Miners dump Bitcoin in anticipation of the halving
For the bulk of crypto-enthusiasts, halving is a positive phenomenon, as halving Bitcoin issuance leads to a lower supply and higher prices. Historically, the price triples or more 6-18 months after halving.
But this has significant implications for Bitcoin miners, as they experience a corresponding reduction in their revenue stream. The situation is exacerbated by stiff competition, which translates into a lack of meaningful yield growth from the hashrate, despite Bitcoin's excellent performance over the past 12 months. Last March, the price was $0.06 per terahash per day, but now it's just $0.09 TH/D.

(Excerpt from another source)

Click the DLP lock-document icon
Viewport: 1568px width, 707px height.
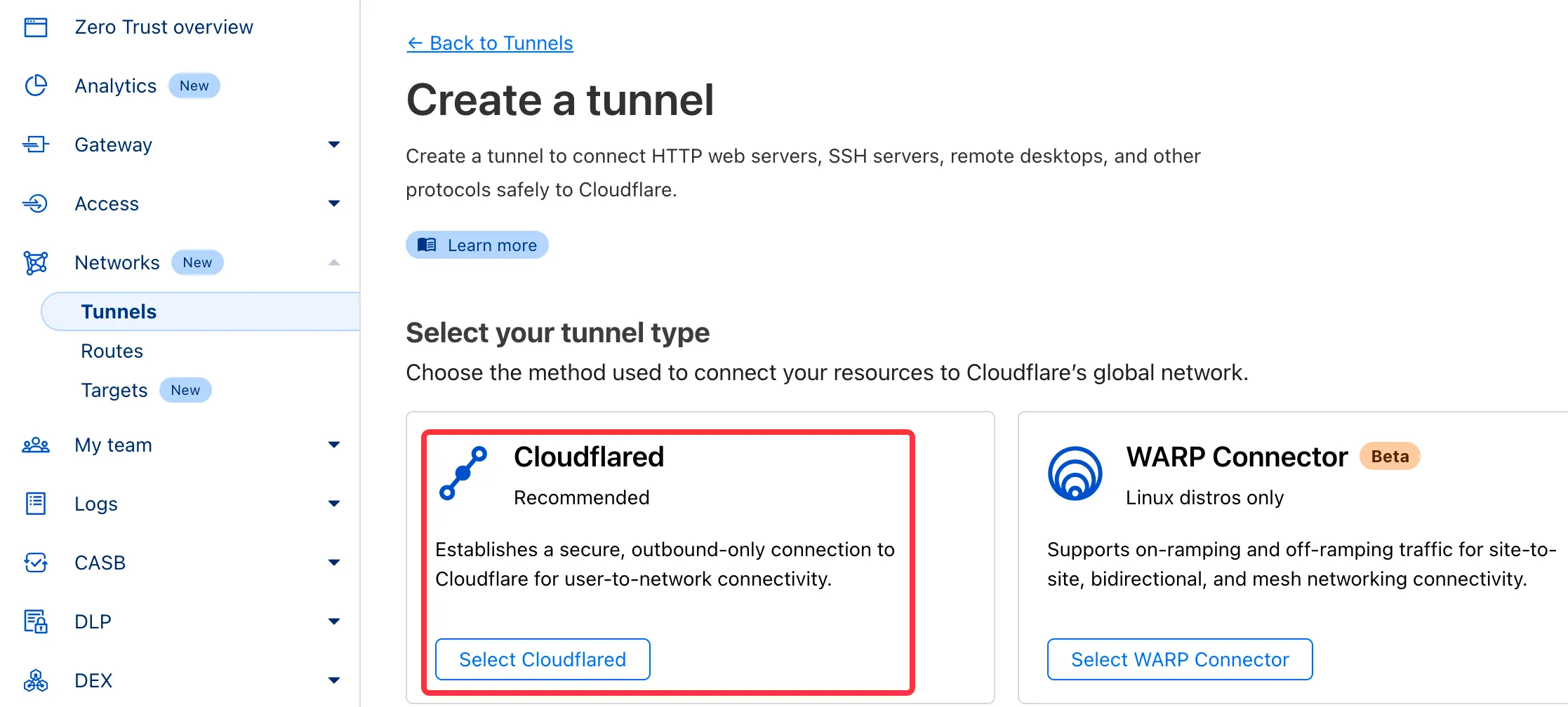(x=36, y=621)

Before institutional capital entered the market (in the era of 'balcony mining'), the price reached $3.5 TH/D. Now publicly traded mining companies account for a quarter of the global network capacity, and their share continues to grow.
To maximize profits, they build power plants with renewable-sourced energy or connect directly (not via distribution grids) to nuclear power plants. At the same time, they are continuing to aggressively increase production capacity, which leads to an increase in difficulty and eats up much of the profit from Bitcoin's growth (Bitcoin uses a mechanism called difficulty adjustment to ensure a constant mining speed of 10 minutes per block).

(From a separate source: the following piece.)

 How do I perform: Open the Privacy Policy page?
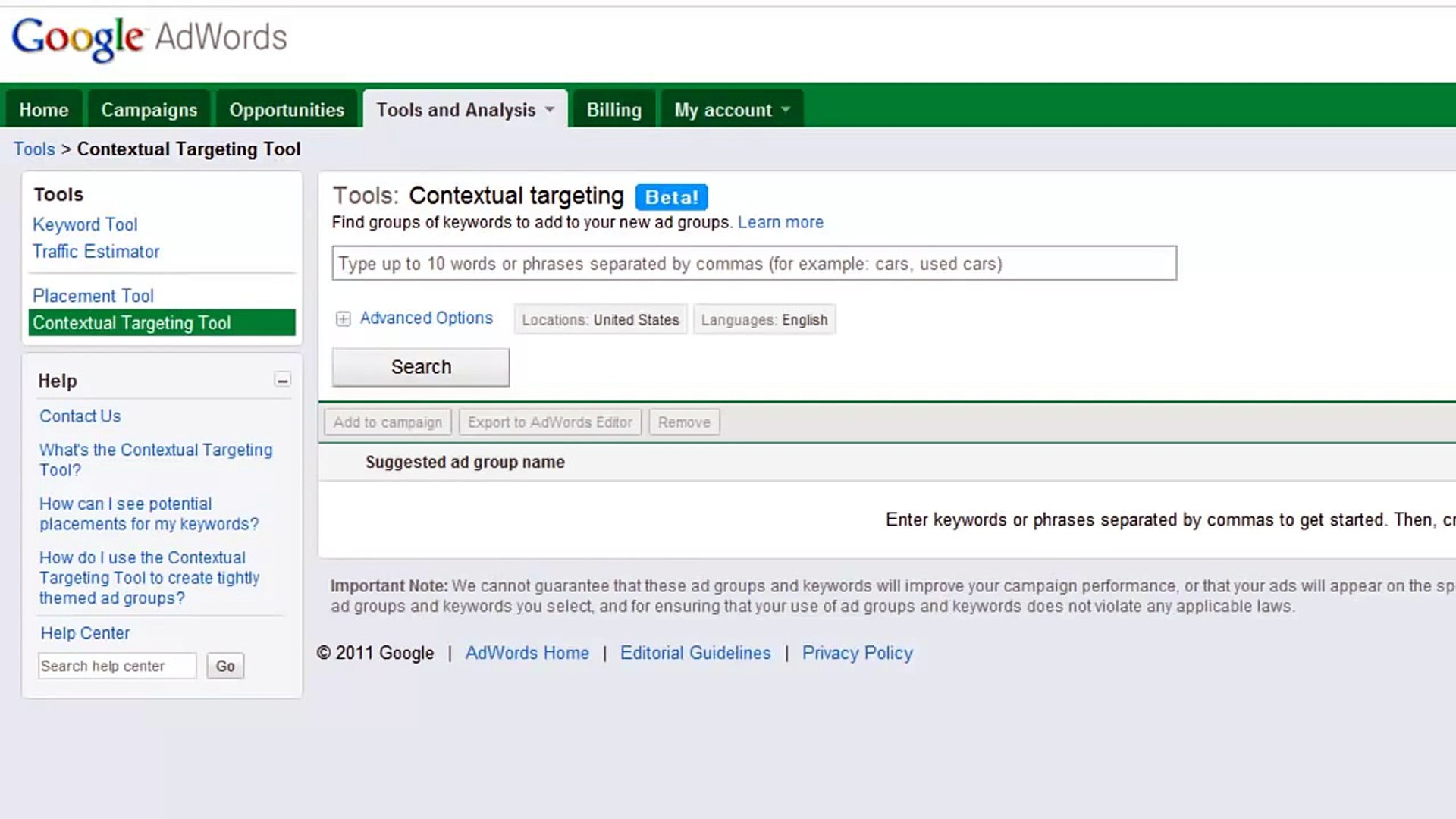pyautogui.click(x=857, y=653)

Mining companies are fighting hard for every cent: some have managed to get the best energy rates, others have built optimal logistics between departments, and others have bought equipment from bankrupt colleagues at throwaway prices. In any case, halving will put some of them in an extremely difficult position.

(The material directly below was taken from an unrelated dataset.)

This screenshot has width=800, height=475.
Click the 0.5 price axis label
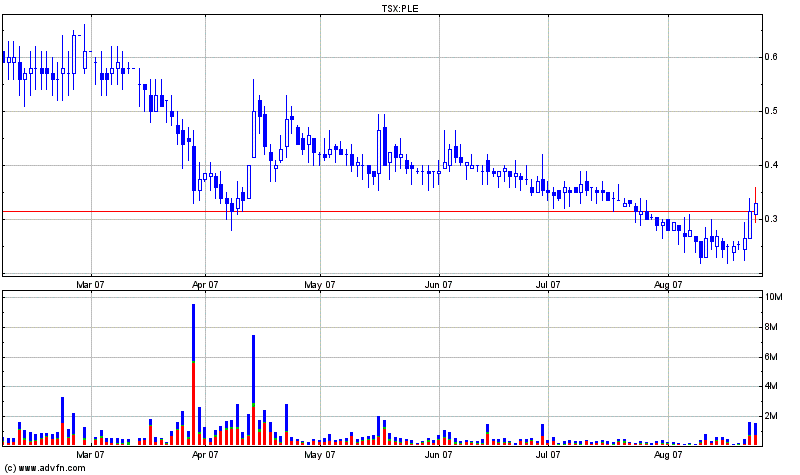tap(772, 111)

For this reason, most have unloaded reserves and are selling Bitcoin to build a financial cushion. Over the past 12 months, miners' reserves have been reduced by 26,000 Bitcoins. BTC (~$1.6 billion) to 1.823 million BTC.
For the same reason, JPMorgan predicts Bitcoin will fall to $42,000 post-halving, as the first wave of hype around ETFs subsides and miners start selling with renewed vigor due to lower yields.
The $42,000 prognosis is also supported by the fact that the average cost of mining after halving for public mining companies is approximately at this level.